Exercise prompt
Rewrite the entries from the line with "Viewport: 1389px width, 868px" to the line with "712x728 pixels. How", putting "reservation bar" in place of "booking bar" and changing nothing else. Leave the pictures out of your answer.

Available records
>>>>

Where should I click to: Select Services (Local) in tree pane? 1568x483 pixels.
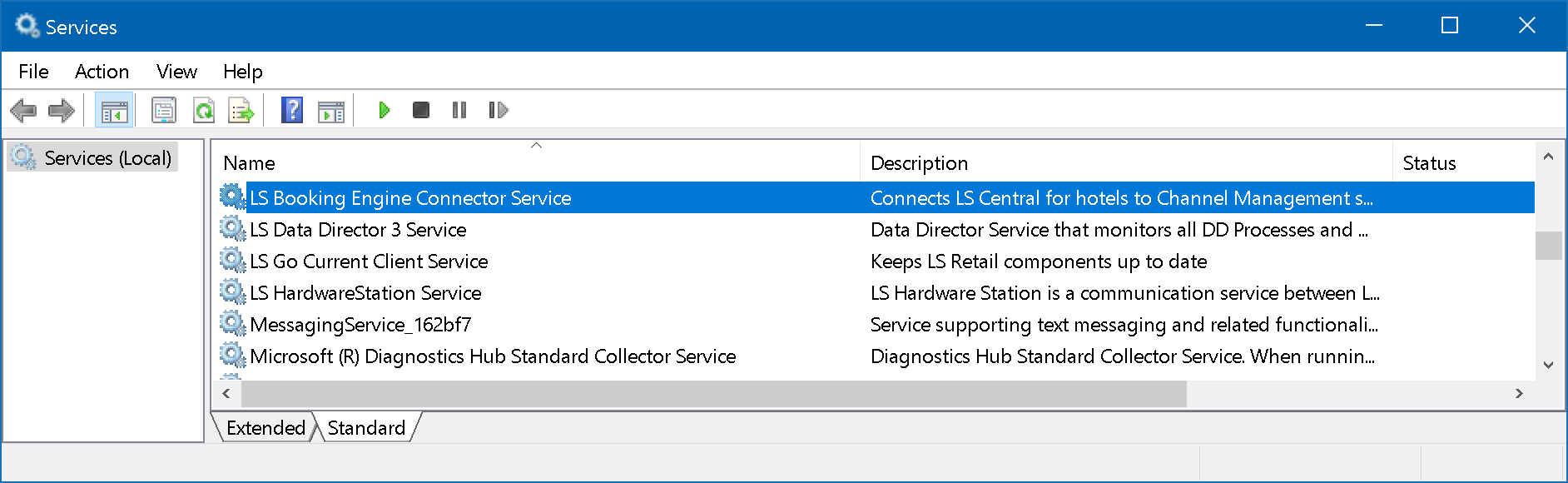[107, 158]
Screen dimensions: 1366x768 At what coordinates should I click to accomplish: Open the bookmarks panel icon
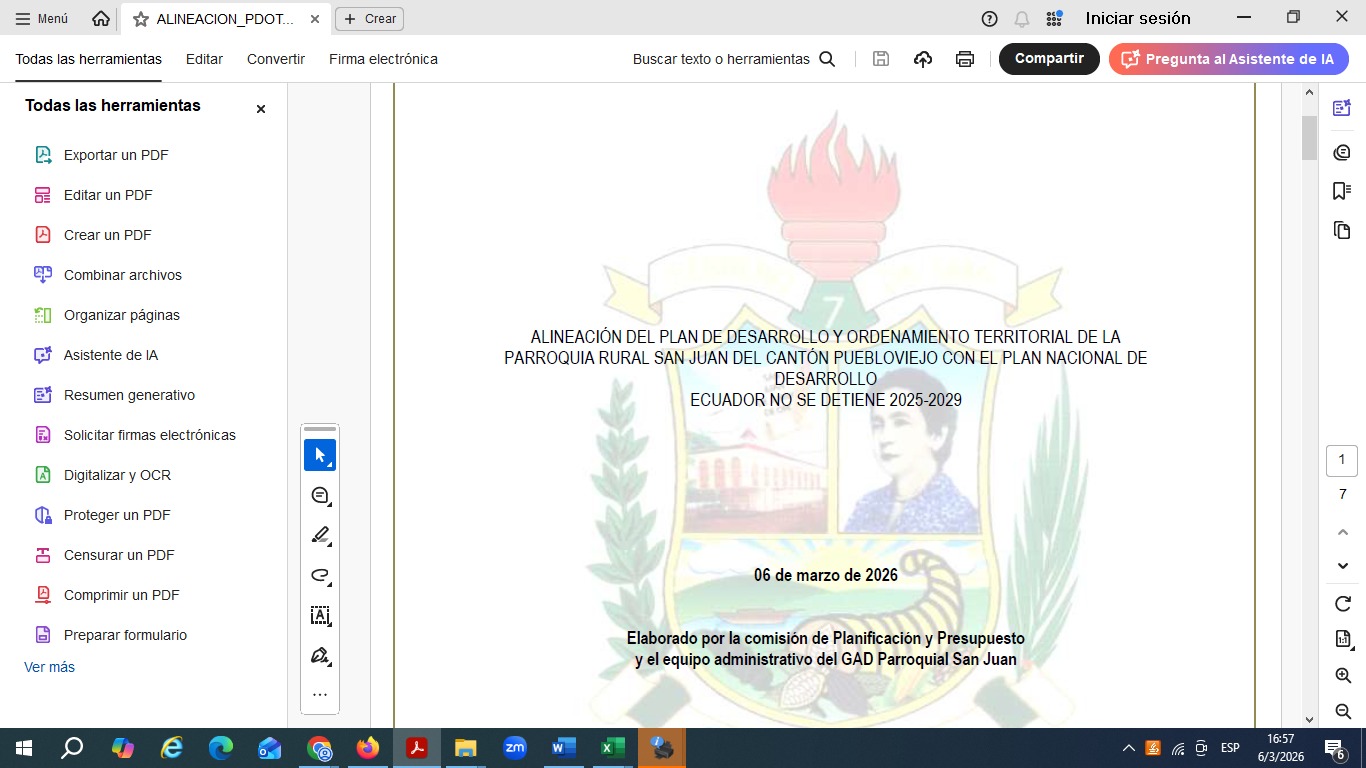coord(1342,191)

<<<<
>>>>

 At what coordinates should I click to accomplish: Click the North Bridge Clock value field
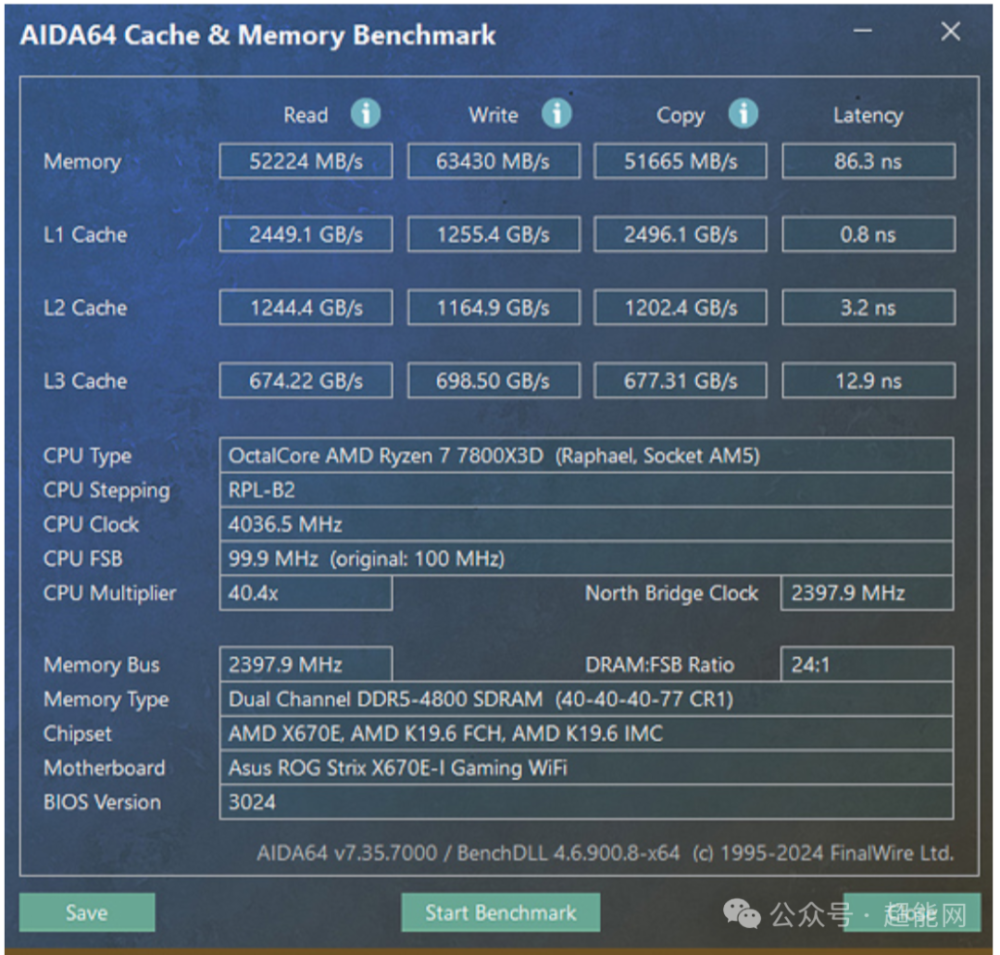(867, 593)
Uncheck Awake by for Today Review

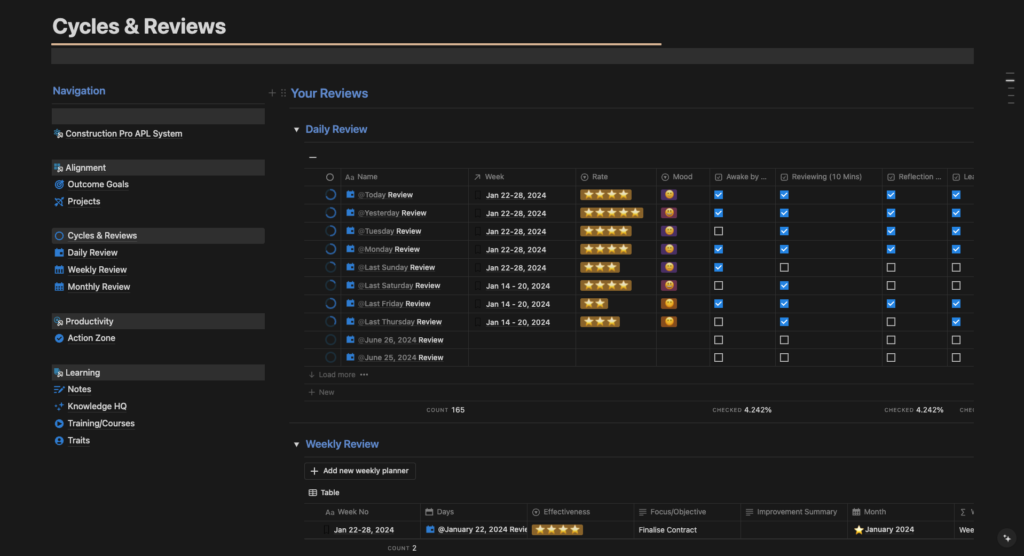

<<<<
>>>>

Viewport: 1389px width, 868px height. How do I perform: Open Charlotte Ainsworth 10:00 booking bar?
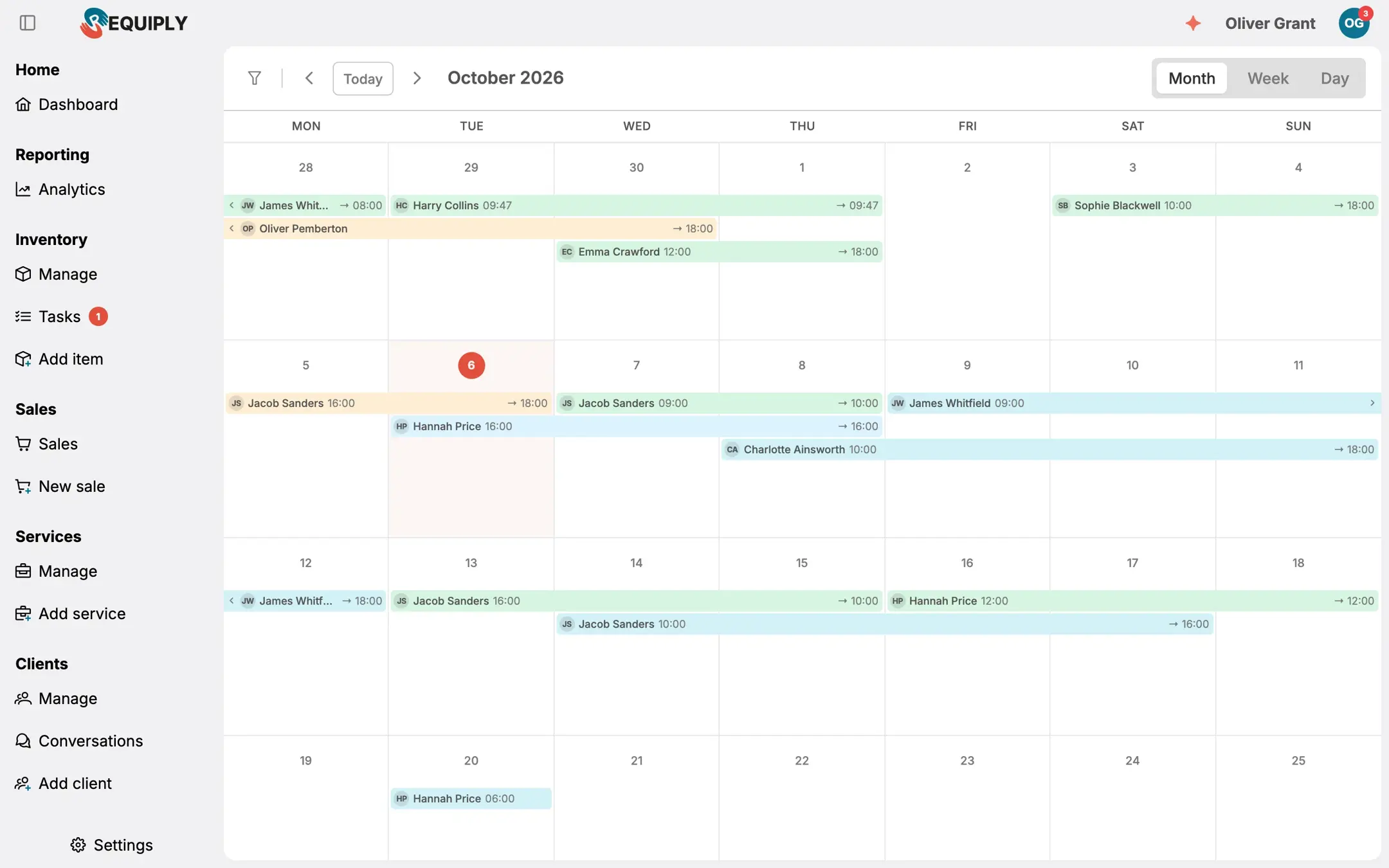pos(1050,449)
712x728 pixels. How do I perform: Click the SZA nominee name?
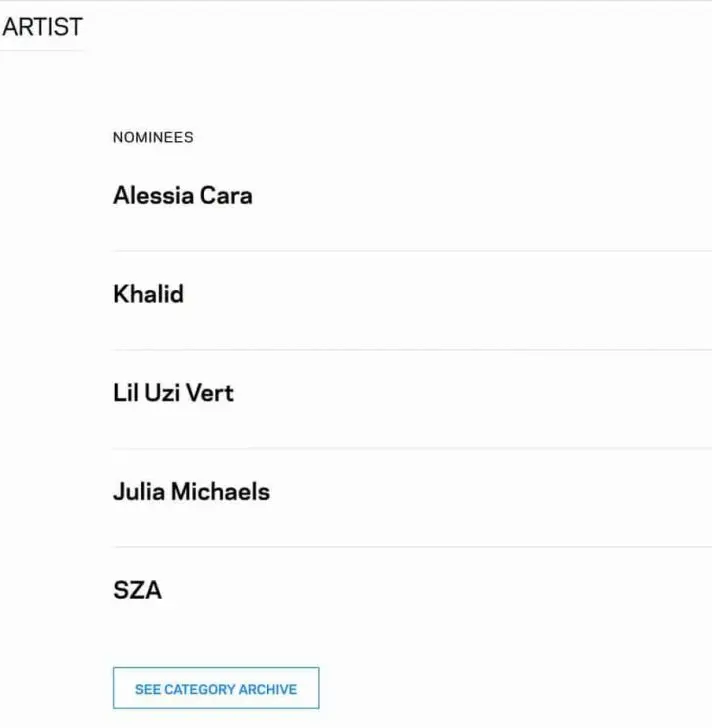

<<<<

Complete response
Viewport: 1389px width, 868px height. How do I perform: Open Charlotte Ainsworth 10:00 reservation bar?
pos(1050,449)
712x728 pixels. How do I perform: Click the SZA nominee name?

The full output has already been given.